Synthetic data. We reproduce the procedure described in [8] for generating synthetic instances for the synchronisation of partial permutations. Four different parameters are considered for generating a problem instance: the universe size $d$ , the number of objects $k$ that are to be matched, the observation rate $\rho$ , and the error rate $\sigma$ (see [8] for details). One of these parameters varies in each experimental setting, while the others are kept fixed. Each individual experiment is repeated $5$ times with different random seeds. In Fig. 3 we compare the performance of MatchEig [31], MatchALS [51], Spectral [34], NmfSync [8] and Ours. The first row shows the fscore, and the second row the respective runtimes. Note that we did not run MatchALS on the larger instances since the runtime is prohibitively long. The methods MatchEig and MatchALS do not guarantee cycle consistency, and are thus shown as dashed lines. It can be seen that in most settings our method obtains superior performance in terms of the fscore, while being almost as fast as the most efficient methods that are also based on a spectral relaxation (MatchEig and Spectral).

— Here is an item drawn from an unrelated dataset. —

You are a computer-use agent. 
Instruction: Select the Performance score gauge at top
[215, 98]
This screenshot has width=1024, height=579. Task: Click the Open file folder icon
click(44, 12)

5 Discussion and Limitations

Our algorithm has several favourable properties: it finds a globally optimal solution to Problem (1), it is computationally efficient, it has the same convergence behaviour as the Orthogonal Iteration algorithm [21], and promotes (approximately) sparse solutions. Naturally, since our solution is globally optimal (with respect to Problem (1)) and thus converges to $\operatorname{im}(V_{d})$ , the amount of sparsity that we can achieve is limited by the sparsest orthogonal basis that spans $\operatorname{im}(V_{d})$ . In turn, we rather interpret sparsity in some looser sense, meaning that there are few elements that are large, whereas most elements are close to zero. Furthermore, since the secondary sparsity-promoting problem (with objective in (4)) is generally non-convex, we cannot guarantee that we attain its global optimum.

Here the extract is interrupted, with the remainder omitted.